Northern Vietnam, Vietnam

The Red River valley formed a natural geographic and economic unit, bounded to the north and west by mountains and jungles, to the east by the sea and to the south by the Red River Delta.[12] The need to have a single authority to prevent floods of the Red River, to cooperate in constructing hydraulic systems, trade exchange, and to repel invaders, led to the creation of the first legendary Vietnamese states approximately 2879 BCE. While in the later times, ongoing research from archaeologists has suggested that the Vietnamese Đông Sơn culture were traceable back to Northern Vietnam, Guangxi and Laos around 700 BCE.[13]

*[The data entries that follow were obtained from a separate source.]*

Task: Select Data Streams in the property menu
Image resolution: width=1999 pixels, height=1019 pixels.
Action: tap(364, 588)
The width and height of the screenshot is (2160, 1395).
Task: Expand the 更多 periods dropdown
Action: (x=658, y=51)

Vietnamese historians attribute the culture to the states of Văn Lang and Âu Lạc. Its influence spread to other parts of Southeast Asia, including Maritime Southeast Asia, from about 1000 BCE to 1 BCE. The Dong Son people were skilled at cultivating rice, keeping water buffalos and pigs, fishing and sailing in long dugout canoes. They also were skilled bronze casters, which is evidenced by the Dong Son drum found widely throughout northern Vietnam and South China.[14] To the south of the Dong Son culture was the Sa Huỳnh culture of the proto-Chams.